Whether pre-emptive strikes can ever be justified is a weighty matter. As acknowledged by Kofi Annan, contemplating such strikes is not necessarily mere opportunism. The implications of WMDs for humanity overwhelm national borders. Nevertheless, pre-emption cuts deeply into the basic assumptions of all previous approaches to world order. It requires special standards of truth, supported by an authority that is free from the domination of any particular super-state.

It is now clear that the pre-emptive strike against Iraq did not meet any such standard. The spectacle of the leaders of the West generating their justifications for war in a frenzy of activity, constructing a smokescreen of 'reliable' intelligence, was embarrassing for all but the most devoted believers in the American Way. The orchestrated circulation of reports of WMDs in Iraq was built on the flimsy evidence of emigres and pushed towards the foregone conclusions of those in power. These machinations were said to justify the war. They 'justified' a preemptive strike that was so interwoven with deep cultural division that it may well yet trigger World War III.

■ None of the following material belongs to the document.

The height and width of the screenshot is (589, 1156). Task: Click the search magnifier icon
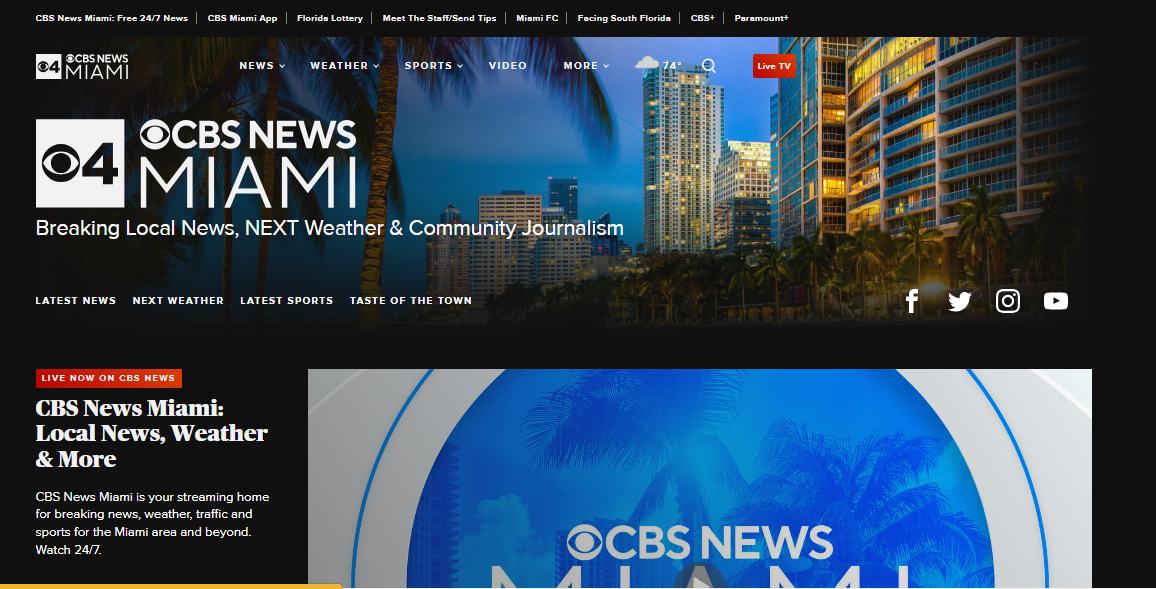point(709,66)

Some states and some significant individuals insisted on a more measured approach to the threat of WMDs. At an individual level it is sufficient to mention former and present weapons inspectors and occasional intelligence officers whose considered judgements were swept aside and whose reputations were undermined in order to confirm an imminent threat. And those individuals who spoke out were complemented by others who quietly made it known that the intelligence community was at least divided on the presence of WMDs in Iraq.

While the significance of individuals who put the truth before their own career prospects can hardly be understated, only strong and independent social institutions will ensure that the truth will be valued in times of social crisis. The countervailing power of a respected institution is needed to modify and caution any opportunist political manoeuvre. It is in this setting that the most worrying developments in the emergence of global society are to be found.

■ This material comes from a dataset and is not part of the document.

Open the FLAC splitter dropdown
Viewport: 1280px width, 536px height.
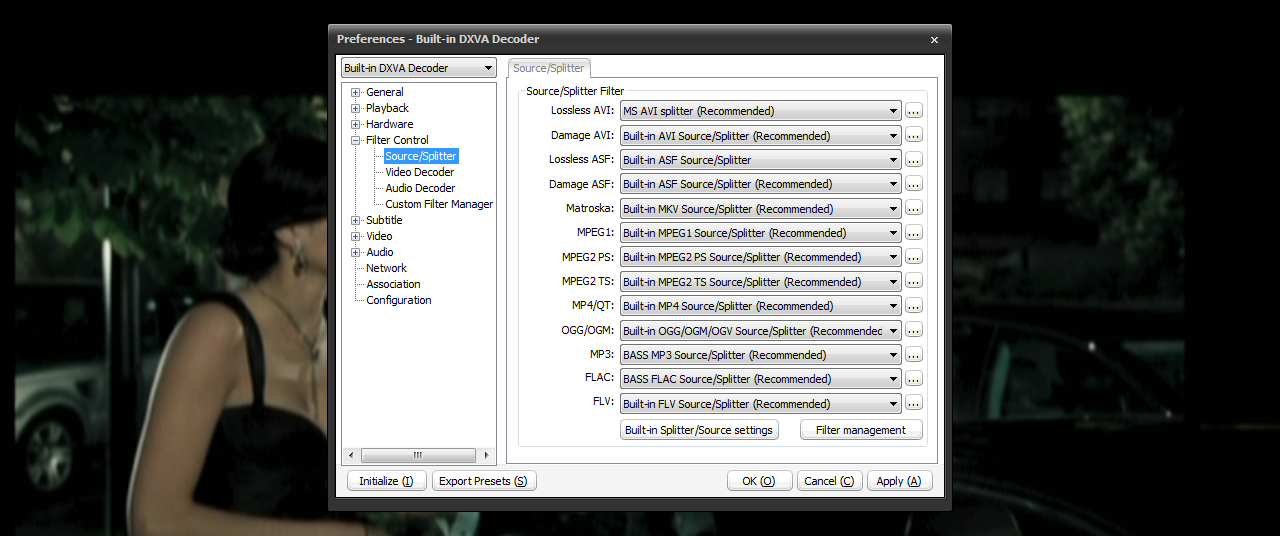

We are no longer surprised when those who take truth seriously in the intelligence community find themselves isolated and under pressure. The attitude of realpolitik adopted by advisers in accepting the terms set by government of what they are allowed to say, is a subset of a broader process: the undermining of the integrity of the public service. The processes of re-structuring that followed the neo-liberal takeover broke up the public service as a relatively independent institution with its own principles of deliberation and truth-telling. Indeed its de-stabilization became a working principle of global society. With a somewhat different agenda, the media became preoccupied with celebrity and immediacy at the expense of professional journalism, overwhelming the reflective and educative role they once took more seriously. Those sections of the media which have not relinquished an independent, reflective approach are increasingly embattled.

That these are aspects of an institutional revolution that strike at the heart of the Western tradition is conclusively confirmed in the re-structuring of academic institutions, for many centuries the background support for the intelligence service, the public service generally, and media institutions. Here a shift of focus towards the production and protection of intellectual capital--placing the 'university' at the centre of what global society means--has undermined the ethic of the free circulation of ideas, as instrumental value comes substantially to substitute for interpretation. Predominantly responsible for the production of WMDs, as one aspect of the techno-scientific revolution, the university now in large part relinquishes its long-held traditions of social and cultural evaluation.

It is tempting to see the crisis of the West today in terms of the 'stupidity' of some political judgements. But that same irrationality is prompted by the pursuit of policies which can in no way be justified by acceptable standards of truth. This is a cultural crisis whereby the West has lost its institutional capacity to judge what is true and therefore to evaluate its practice. To do so again, to find a path past the present blind alley, we must find the resources to rebuild those institutions that once allowed for the critical assessment of policy.